Aqui as coisas são bem diferentes. Só em caso de morte, a biografia de celebridades é exibidas. Enquanto durar a comoção popular. Lembrem-se de Elis Regina, Tom Jobim, Cazuza, Ayrton Senna e Leandro. Não existe espaço na programação da rede aberta para homenagens extemporâneas, sem provocação factual forte. Os que fazem TV talvez acreditem que o telespectador brasileiro não se interesse por seus ídolos ou não os valorize a ponto de merecerem um investimento.

Isso deve explicar a ausência do produto documentário na rede aberta. Só a TV Cultura é que, quando pode, produz. Por isso cabe registrar iniciativas como a da STV - Rede SescSenac de Televisão (disponível para os assinantes da NET, Sky, DirecTV e Tecsat), que acaba de exibir e promete reprisar um programa que marca o centenário de nascimento de Ary Barroso.

Dirigido por Dimas Oliveira Junior e Felipe Harazim, O Brasil Brasileiro de Ary Barroso é uma produção modesta, mas necessária em um País sem memória e que pouco valoriza os seus talentos.

Por meio de depoimentos da filha, jornalistas, pesquisadores e amigos, o documentário traça o perfil do compositor que, até hoje, representa o Brasil para os gringos.

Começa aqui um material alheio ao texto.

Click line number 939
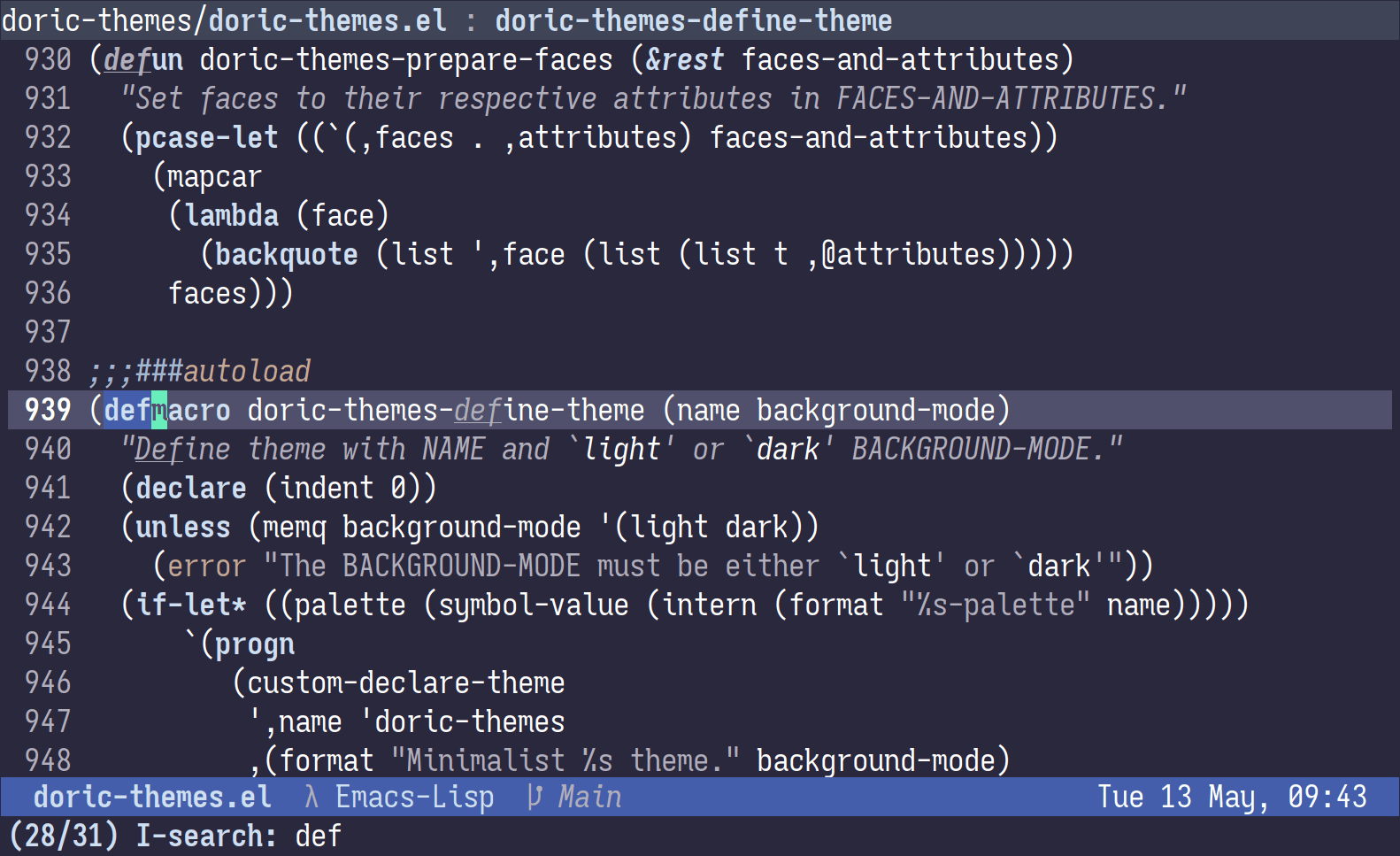Image resolution: width=1400 pixels, height=856 pixels. click(48, 410)
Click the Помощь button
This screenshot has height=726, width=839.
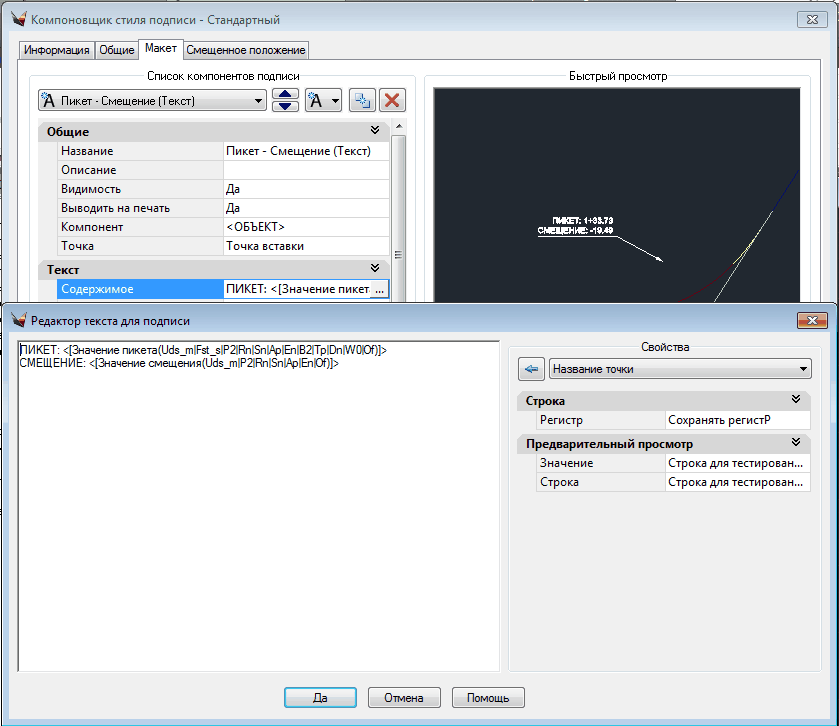pos(488,698)
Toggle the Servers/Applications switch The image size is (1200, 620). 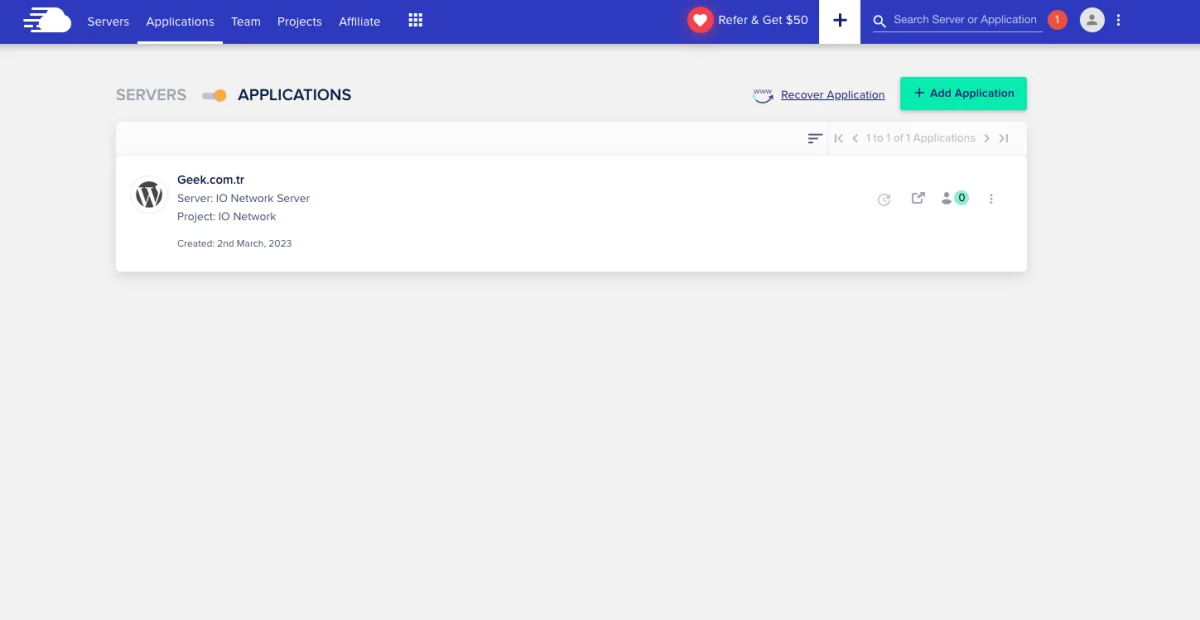point(214,95)
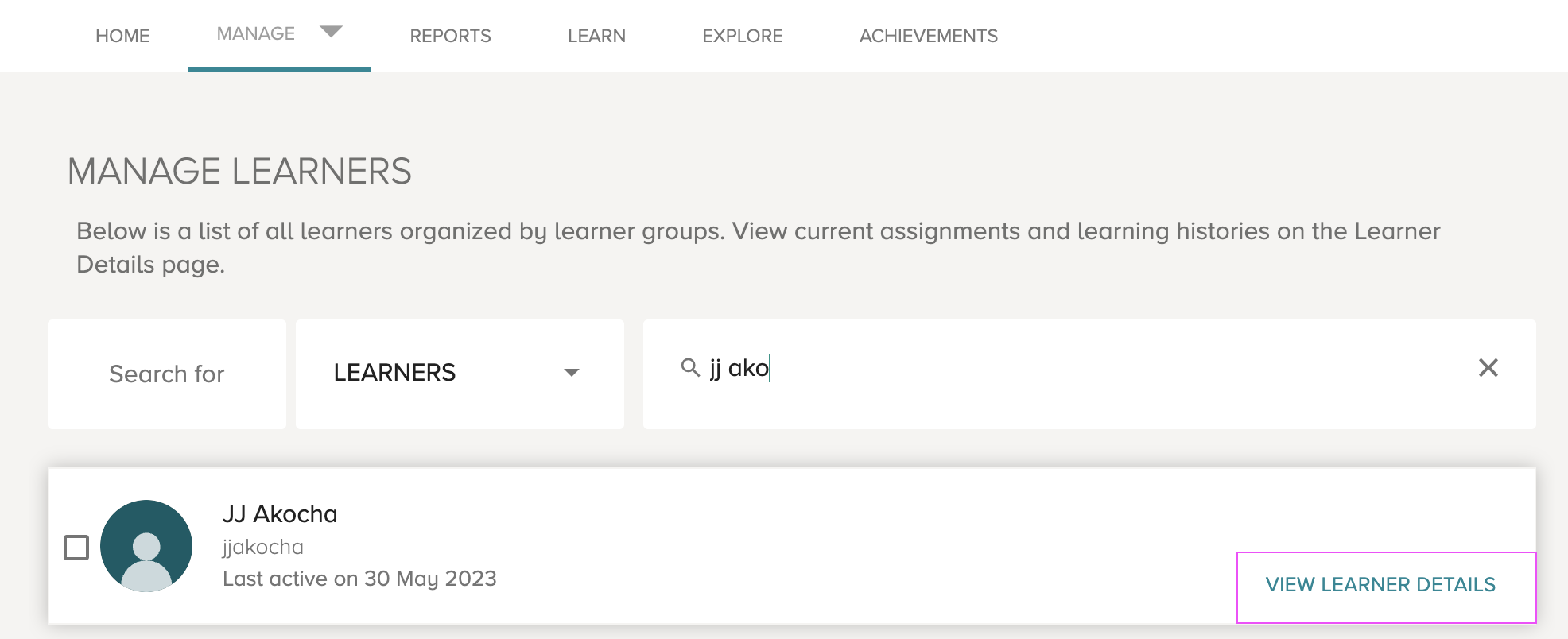
Task: Open the ACHIEVEMENTS tab
Action: tap(928, 36)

Os primeiros acordes de Aquarela do Brasil continuam marcando a presença brasileira no cinema e em eventos. Foi ele quem inspirou Walt Disney a criar o personagem Zé Carioca, que contracena com o Pato Donald cantando Você Já Foi à Bahia? em um filme estrelado por Aurora Miranda na Hollywood dos anos 40.

Cantoras dos sucessos de Ary - Carminha Vasconcelos, Carmélia Alves, Salomé Parísio, Leila Silva - e outros artistas em atividade (Chitãozinho e Xororó, Célia e Celma, José Vasconcelos) ajudam a compor a personalidade explosiva do compositor, cronista esportivo e comandante de programas de calouros que revelou uma geração inteira de cantores, entre eles, Ângela Maria e Nelson Gonçalves.

Sabemos pelo programa que Ary, flamenguista doente, foi o criador das carreiras de repórter de campo, comentarista e locutor de futebol. E que há um busto dele dentro do Estádio do Maracanã.

O Brasil Brasileiro de Ary Barroso só peca em dois pontos: na falta de legenda das fotos (não muitas) em que Ary aparece com outras personalidades e na "reconstituição" de musicais cujas imagens a produção não conseguiu.

Vestir atores a caráter para dublar Araci de Almeida, Linda e Dircinha Baptista, Orlando Silva e outros emblemas da MPB não funcionou.

De qualquer maneira, vale a iniciativa. Afinal, alguém lembrou do centenário de um grande brasileiro.